I was eleven years old and, let’s face it, a bit of a swot. I’d already started writing my first novel (about a girl wizard who doesn’t know about her magical powers until she goes to wizard school…hmm, missed the boat there) and I usually had my nose in a book. I’d recently finished Watership Down, which I absolutely adored. Mostly, I adored it because of the rabbits, but I also adored it because it was a big book. Really thick, with a lot of words, some of them in rabbit language. I was quite impressed with myself for reading it. So when my aunt and uncle gave me a book token for my birthday, I went into the bookshop with one main criterion in mind: whatever book I chose, it had to be a big one.
The biggest fiction book that happened to be in the shop at the time was The Complete Sherlock Holmes. It was even bigger than Watership Down, and therefore even cooler.
I had no idea that this decision would influence the entire course of my life.

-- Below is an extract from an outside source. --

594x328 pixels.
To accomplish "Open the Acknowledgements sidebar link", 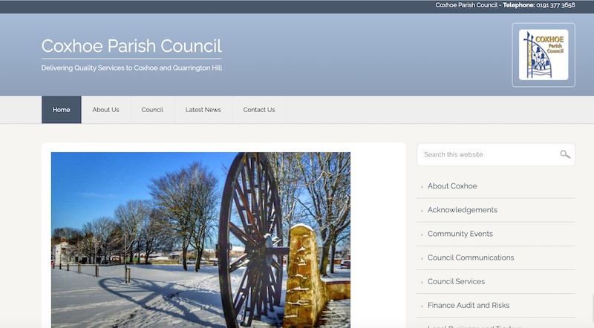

I’d heard about Sherlock Holmes, of course, but I’d never read the original stories. They were…a revelation. I fell utterly in love with Sherlock Holmes and his world of Victorian London. I loved the gaslight, the hansom cabs, the tantalus on the sideboard. I loved the chase when the game was afoot, and the booming echo of a giant hound. I loved Holmes’s mastery, his logic, his odd older brother, his arch-enemy Moriarty and most of all, his friendship with Watson. I read all sixty of the stories and all four novels, in an enormous gulp, and then I started reading them again.
Imagine my delight when I realised that there were other crazy people in the world who loved Sherlock Holmes as much as I did. More than that — these people studied the stories, they interpreted them, they created theories to explain them. For the first time in my life, I was aware of the existence of literary criticism, of a sort. The idea that you could play games with a book to understand it better. I knew that this was what I wanted to do.
At 16, I went to England for the first time and I made a pilgrimage both to 221B Baker Street and to the Sherlock Holmes pub, where there was a reproduction of Holmes’s sitting room. I gave everyone an impromptu tour. While other teenagers had posters of pop stars, I had Basil Rathbone in a deerstalker. Instead of a band t-shirt, I had one that said ‘I abhor the dull routine of existence. I crave for mental exaltation.’
Perhaps a bit of a geek, there.
When I applied to university to study English Literature, I wrote my entrance essay about Sherlock Holmes. I spent a year at Cambridge and I decided to specialise in Victorian literature. Then I moved to England to research the Cottingley fairy photographs, an early twentieth-century scam that fooled Holmes’s creator, Sir Arthur Conan Doyle.
I don’t think any of this would have happened if I hadn’t discovered Sherlock Holmes one day, age eleven, when I was looking for a doorstopper more than a novel.